Your example of a concerted effort of large governmental agencies to hide the actual reported numbers is not actually relevant here. It wouldn’t even be relevant if it were just random underreporting outside of governments as it doesn’t have any similarity to decriminalizing sex work.
Incorrectly citing Occam’s Razor doesn’t strengthen your argument.
You have made more assumptions than I have. Tell me how you think Occam doesn’t apply. You can’t just declare an argument to be invalid and expect anyone to take your seriously.
What evidence do you have to support your theory that decriminalizing an activity increases the rate of reporting? If you don’t have any, then you don’t even have an argument. You only have your suppositions and theories.
It’s entirely possible that you’re correct, and decriminalization increases reporting without increasing activity. I have yet to see what mechanism you propose causes this quite curious paradox, so without some explanation you’ll have to concede that you at least can offer no actual reason to believe it’s true.

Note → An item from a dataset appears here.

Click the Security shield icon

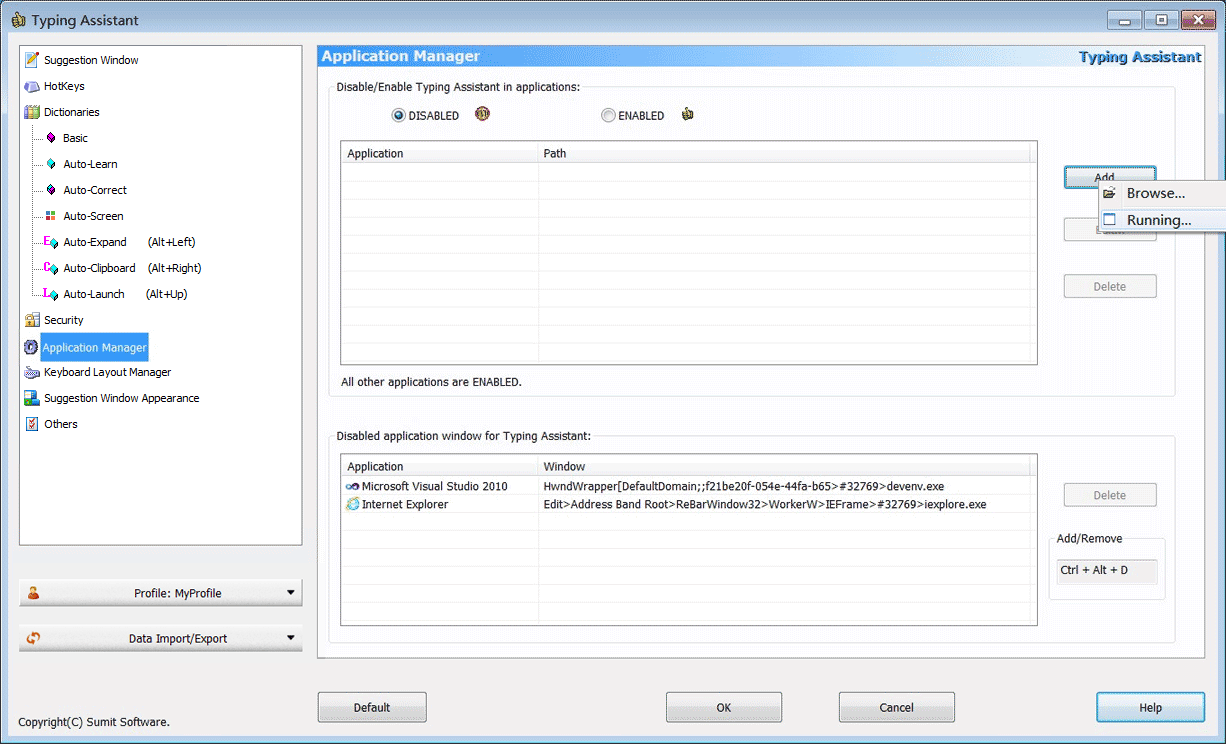31,320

First, I didn’t present anything.
Second, it does prove that more human trafficking is reported.
You only have the assumption that bringing it into the light of day results in a higher rate of reporting against actual incidents. It’s an interesting hypothesis, but without any evidence to support your assumption Occam’s Razor dictates that the simplest answer is that the rates do not change drastically and there actually is more human trafficking to be reported.
Those are skulltulas.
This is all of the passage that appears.